A mãe de Cheng suspirou ao telefone, pensando que Xin Gan só dizia isso para aliviar a culpa do filho. “Xin Xin, foi devido à natureza especial do trabalho do Cheng Jiu que consenti em você vir ao Norte de Yu, para que pudessem fortalecer a relação e, quem sabe, persuadi-lo a pedir transferência de volta. Com essa intenção, acabei permitindo que você passasse por dificuldades aqui. A culpa é minha. Não precisa defendê-lo. Eu o conheço melhor que ninguém, afinal, fui eu quem o trouxe ao mundo.”
Xin Gan suspirou também: “Tia, eu...”
“Não se preocupe, vou lhe dar uma resposta sobre isso.”
A mãe de Cheng desligou abruptamente, sem lhe dar chance de explicação. Xin Gan tentou retornar a ligação, mas a linha estava ocupada. Tentou várias vezes, sem sucesso, restando-lhe apenas olhar para o telefone, impotente.

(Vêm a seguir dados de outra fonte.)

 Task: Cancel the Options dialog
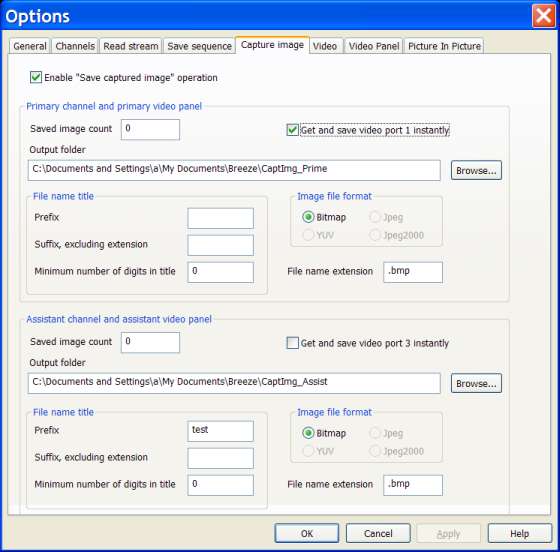[x=378, y=533]
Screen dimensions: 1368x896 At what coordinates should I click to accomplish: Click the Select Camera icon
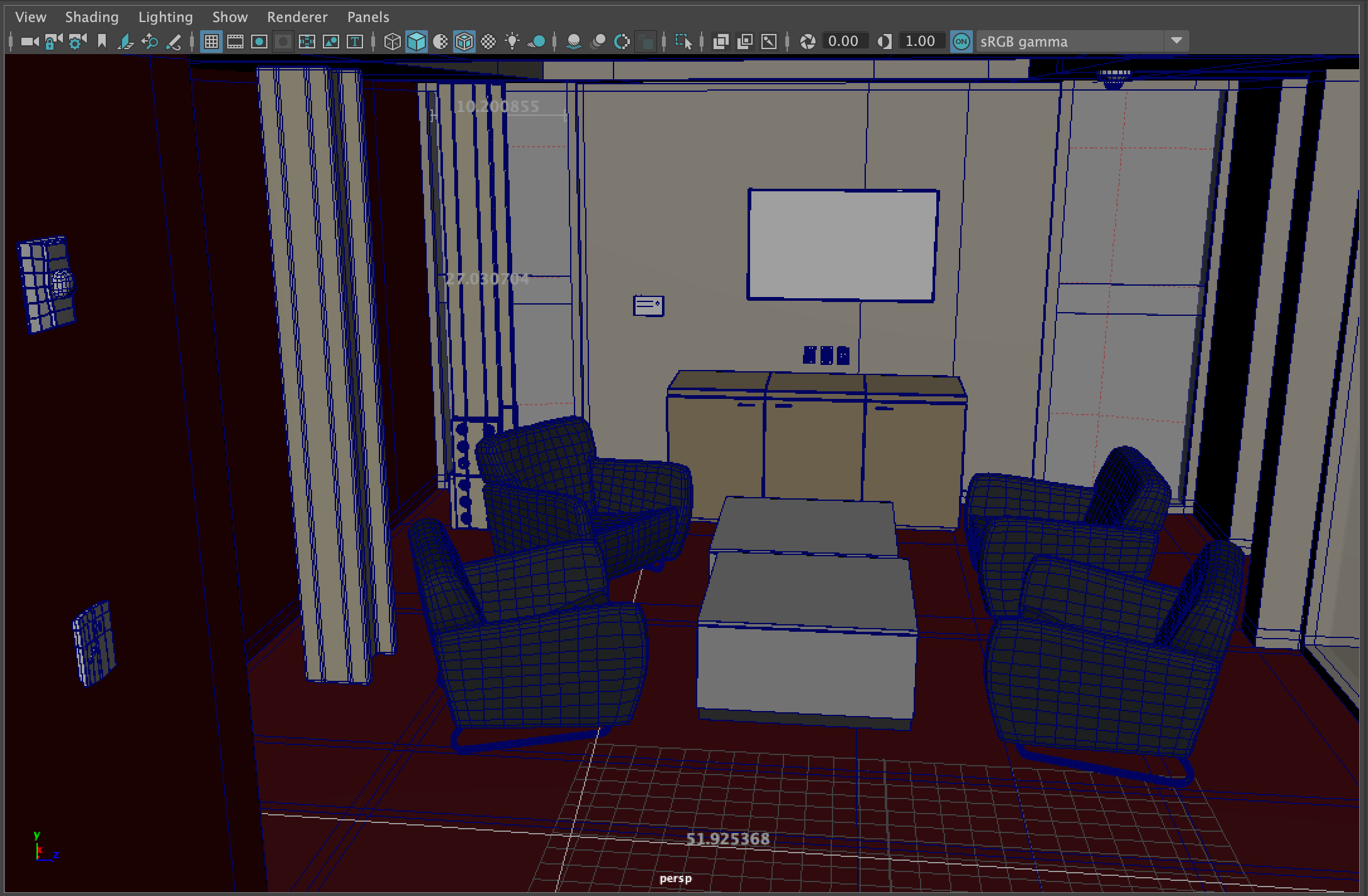click(x=29, y=42)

Voltou a ver Cheng Jiu apenas quinze dias depois. Já estava hospedada na pousada há mais de meio mês. Jiang Tang, que a acompanhava, também se foi — ou melhor, retornou à equipe.

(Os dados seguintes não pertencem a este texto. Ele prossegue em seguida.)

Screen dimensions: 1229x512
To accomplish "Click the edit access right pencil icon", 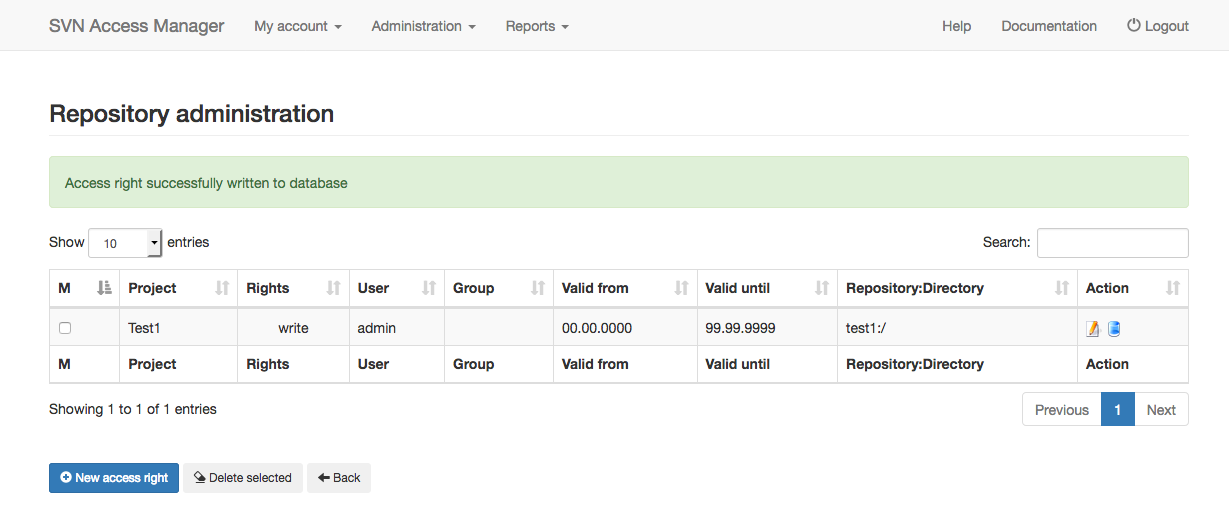I will 1093,328.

Cheng Jiu entrou na pousada e, ao vê-la, sua primeira frase foi:
“Já está completamente recuperada?”
Ele ainda se lembrava da sua enfermidade.

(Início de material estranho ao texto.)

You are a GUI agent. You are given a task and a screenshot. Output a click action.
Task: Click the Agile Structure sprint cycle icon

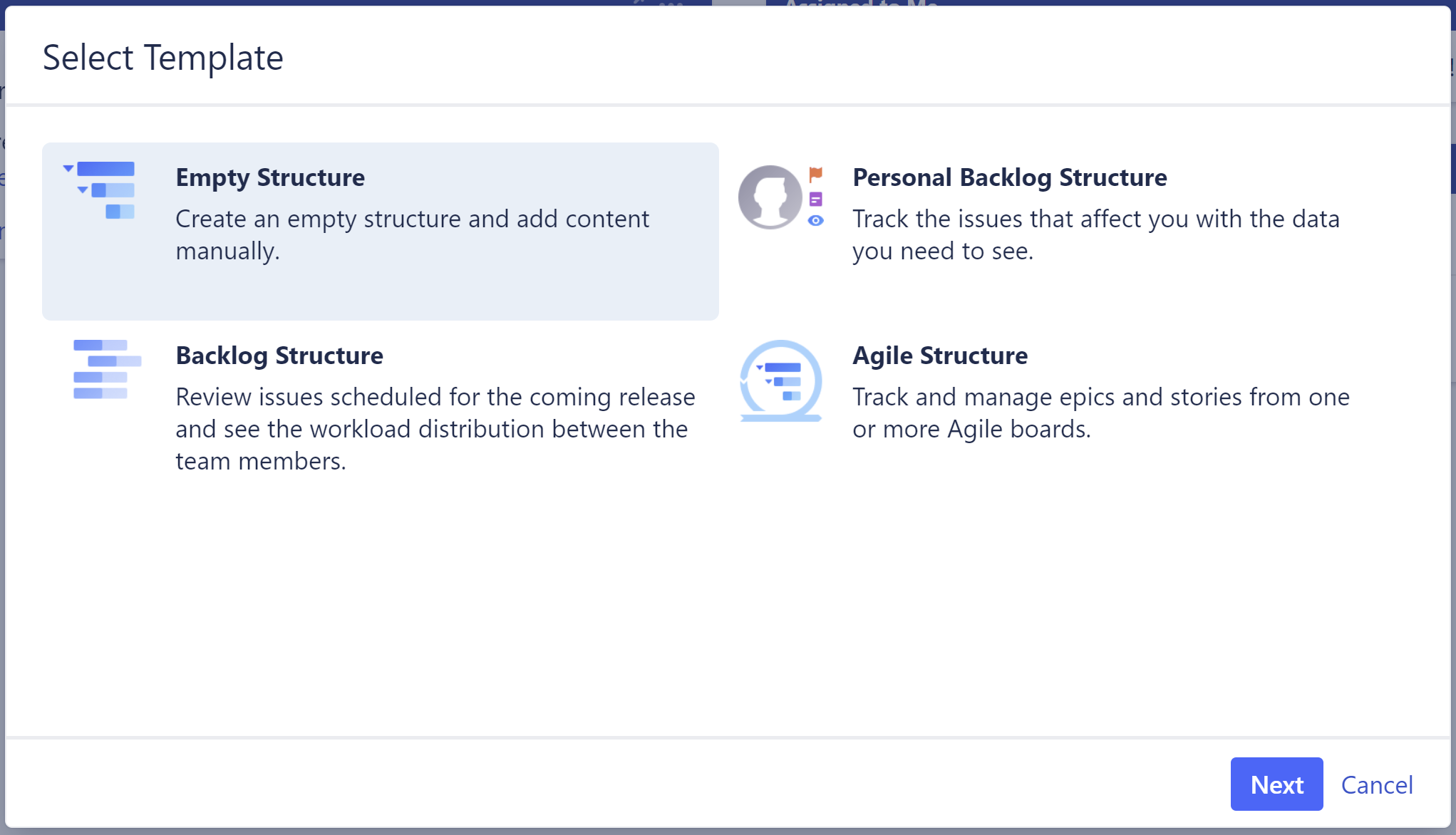tap(780, 381)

Xin Gan respondeu: “Já estou bem, obrigada pela preocupação.”
Seus olhos eram profundos, os traços do rosto definidos e austeros; um leve sorriso se desenhou no canto dos lábios. “Preciso lhe explicar uma coisa. Estive em missão durante esse tempo e não consegui avisá-la.”
“Tudo bem, é o seu trabalho.” Xin Gan respondeu com serenidade. Já estava ali há mais de meio mês, não podia mais adiar o assunto. Ele havia regressado, era o momento.
Perdeu-se brevemente em pensamentos. Cheng Jiu percebeu o ar pensativo dela, notando ainda que não demonstrava grande entusiasmo, como se o casamento entre ambos não lhe importasse muito.
Atribuiu isso ao fato de que ela, talvez, fosse de natureza reservada, pouco afeita a entusiasmos.
Cheng Jiu hesitou, prestes a dizer algo. Xin Gan então lhe perguntou:
“Há mais alguma coisa?”
Cheng Jiu esboçou um leve sorriso: “Essa pergunta eu deveria fazer a você. Xin Gan, sinto que há algo que deseja me dizer.”
Xin Gan, tranquila, respondeu pausadamente: “Há, sim. Pensei bastante e, de fato, quero lhe dizer algo.”
“Pode falar.”
O grupo de turistas da pousada retornava naquele momento, entrando em pequenos grupos. O guia, com o microfone em mãos, anunciava algo em voz alta, o barulho do alto-falante interrompendo a conversa dos dois.
Xin Gan voltou a si e, com calma, declarou: “Quero desfazer nosso compromisso matrimonial.”
O rosto de Cheng Jiu permaneceu inexpressivo por um longo tempo, sem dizer palavra.
Xin Gan sentiu o coração vacilar, umedecendo os lábios ressequidos.